=== Provided data ===
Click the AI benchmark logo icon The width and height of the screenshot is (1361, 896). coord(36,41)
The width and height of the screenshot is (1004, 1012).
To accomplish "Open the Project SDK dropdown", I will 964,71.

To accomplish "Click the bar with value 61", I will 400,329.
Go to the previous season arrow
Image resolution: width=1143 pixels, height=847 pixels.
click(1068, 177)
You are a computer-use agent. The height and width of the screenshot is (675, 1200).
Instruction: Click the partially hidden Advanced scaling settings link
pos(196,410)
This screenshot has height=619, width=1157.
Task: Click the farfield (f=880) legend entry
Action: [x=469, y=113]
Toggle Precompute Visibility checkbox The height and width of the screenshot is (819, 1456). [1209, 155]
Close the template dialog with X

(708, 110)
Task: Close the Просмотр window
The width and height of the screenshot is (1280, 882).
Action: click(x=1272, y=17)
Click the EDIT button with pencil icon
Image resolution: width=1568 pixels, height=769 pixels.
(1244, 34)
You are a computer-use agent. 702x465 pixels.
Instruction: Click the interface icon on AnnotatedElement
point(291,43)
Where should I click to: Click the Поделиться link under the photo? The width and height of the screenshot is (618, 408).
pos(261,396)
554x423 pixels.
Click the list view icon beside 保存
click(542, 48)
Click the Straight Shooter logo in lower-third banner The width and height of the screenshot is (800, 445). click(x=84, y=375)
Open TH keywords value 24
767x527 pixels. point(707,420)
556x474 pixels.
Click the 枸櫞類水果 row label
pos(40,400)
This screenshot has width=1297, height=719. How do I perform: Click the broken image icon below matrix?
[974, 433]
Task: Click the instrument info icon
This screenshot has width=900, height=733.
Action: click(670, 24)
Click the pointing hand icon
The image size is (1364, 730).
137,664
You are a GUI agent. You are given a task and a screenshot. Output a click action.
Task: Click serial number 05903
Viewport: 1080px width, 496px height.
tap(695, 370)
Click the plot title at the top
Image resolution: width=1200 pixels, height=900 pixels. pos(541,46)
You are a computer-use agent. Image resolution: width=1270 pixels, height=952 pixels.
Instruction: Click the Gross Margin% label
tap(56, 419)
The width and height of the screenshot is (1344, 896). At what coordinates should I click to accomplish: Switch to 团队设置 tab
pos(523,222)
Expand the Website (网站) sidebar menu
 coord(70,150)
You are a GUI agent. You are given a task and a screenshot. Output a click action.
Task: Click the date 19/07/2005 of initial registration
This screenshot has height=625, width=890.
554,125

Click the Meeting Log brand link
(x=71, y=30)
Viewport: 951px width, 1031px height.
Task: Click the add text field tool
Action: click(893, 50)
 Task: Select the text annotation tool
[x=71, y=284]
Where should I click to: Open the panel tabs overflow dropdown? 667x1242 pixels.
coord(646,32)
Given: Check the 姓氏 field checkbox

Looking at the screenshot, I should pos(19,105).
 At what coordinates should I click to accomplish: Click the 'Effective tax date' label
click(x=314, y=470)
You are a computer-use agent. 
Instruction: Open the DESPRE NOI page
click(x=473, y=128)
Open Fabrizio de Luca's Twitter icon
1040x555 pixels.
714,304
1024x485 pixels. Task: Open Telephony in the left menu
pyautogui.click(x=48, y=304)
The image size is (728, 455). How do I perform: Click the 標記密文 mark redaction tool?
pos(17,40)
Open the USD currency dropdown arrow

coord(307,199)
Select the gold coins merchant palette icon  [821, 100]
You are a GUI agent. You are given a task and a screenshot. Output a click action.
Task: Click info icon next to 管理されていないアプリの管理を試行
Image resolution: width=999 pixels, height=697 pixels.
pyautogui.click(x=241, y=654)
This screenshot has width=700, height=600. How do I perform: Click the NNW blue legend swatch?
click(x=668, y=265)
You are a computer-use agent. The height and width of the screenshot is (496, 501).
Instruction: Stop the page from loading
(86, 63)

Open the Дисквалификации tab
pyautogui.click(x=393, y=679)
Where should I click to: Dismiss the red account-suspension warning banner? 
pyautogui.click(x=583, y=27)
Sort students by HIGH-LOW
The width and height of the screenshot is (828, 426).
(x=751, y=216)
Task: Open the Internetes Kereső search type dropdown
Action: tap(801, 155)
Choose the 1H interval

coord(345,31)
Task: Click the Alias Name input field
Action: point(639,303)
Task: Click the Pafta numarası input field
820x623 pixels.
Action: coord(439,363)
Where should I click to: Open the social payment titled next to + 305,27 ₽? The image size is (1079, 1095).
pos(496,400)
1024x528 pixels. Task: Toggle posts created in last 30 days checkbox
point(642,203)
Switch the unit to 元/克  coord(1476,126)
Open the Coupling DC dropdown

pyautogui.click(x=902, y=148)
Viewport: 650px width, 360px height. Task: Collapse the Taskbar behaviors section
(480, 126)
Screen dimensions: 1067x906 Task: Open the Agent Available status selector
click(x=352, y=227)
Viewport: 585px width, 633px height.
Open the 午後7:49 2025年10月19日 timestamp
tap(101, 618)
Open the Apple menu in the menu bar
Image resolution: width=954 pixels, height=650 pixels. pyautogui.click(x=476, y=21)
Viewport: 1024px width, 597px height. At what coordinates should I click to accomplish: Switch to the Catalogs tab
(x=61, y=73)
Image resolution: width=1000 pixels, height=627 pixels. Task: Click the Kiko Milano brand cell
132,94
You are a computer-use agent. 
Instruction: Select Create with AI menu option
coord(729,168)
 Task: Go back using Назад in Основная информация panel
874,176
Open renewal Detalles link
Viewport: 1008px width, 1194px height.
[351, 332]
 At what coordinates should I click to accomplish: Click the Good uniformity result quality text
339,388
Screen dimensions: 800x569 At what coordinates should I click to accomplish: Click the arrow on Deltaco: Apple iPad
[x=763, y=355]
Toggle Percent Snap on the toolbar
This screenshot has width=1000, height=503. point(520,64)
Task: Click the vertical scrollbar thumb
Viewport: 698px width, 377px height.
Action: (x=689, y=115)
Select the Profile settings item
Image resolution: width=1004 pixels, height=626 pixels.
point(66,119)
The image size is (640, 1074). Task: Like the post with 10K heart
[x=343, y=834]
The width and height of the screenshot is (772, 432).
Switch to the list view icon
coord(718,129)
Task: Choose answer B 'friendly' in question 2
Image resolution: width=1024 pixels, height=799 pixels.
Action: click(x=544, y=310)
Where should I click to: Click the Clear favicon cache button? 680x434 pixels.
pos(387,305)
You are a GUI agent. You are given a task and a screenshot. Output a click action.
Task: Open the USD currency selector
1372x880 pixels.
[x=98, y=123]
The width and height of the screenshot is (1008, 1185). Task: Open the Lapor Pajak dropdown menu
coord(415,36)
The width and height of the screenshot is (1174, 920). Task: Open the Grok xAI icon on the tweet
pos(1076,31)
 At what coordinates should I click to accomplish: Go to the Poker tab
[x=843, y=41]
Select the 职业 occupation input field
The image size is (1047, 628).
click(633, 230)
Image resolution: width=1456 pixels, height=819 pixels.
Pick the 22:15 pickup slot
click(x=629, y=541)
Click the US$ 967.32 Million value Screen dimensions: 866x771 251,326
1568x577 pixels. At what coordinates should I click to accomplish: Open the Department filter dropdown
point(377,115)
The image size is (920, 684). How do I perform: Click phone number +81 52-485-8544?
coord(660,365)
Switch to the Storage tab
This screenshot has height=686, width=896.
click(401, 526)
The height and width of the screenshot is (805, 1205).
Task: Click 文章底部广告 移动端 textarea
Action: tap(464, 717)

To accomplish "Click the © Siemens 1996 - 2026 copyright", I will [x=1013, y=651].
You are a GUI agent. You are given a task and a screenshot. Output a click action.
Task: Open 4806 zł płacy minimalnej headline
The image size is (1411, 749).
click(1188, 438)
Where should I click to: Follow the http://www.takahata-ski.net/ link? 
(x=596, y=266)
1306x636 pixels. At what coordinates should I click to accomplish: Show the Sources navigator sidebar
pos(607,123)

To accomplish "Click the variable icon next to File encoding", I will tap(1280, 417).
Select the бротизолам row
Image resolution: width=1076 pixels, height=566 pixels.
===
- What you need to do: When the entries above show the word "computer" in a line, copy that line out.

- Solution for this problem:
You are a computer-use agent. The height and width of the screenshot is (675, 1200).
You are a computer-use agent. 702x465 pixels.
You are a computer-use agent. Image resolution: width=1270 pixels, height=952 pixels.
You are a computer-use agent. 
You are a computer-use agent. The height and width of the screenshot is (496, 501).
You are a computer-use agent. 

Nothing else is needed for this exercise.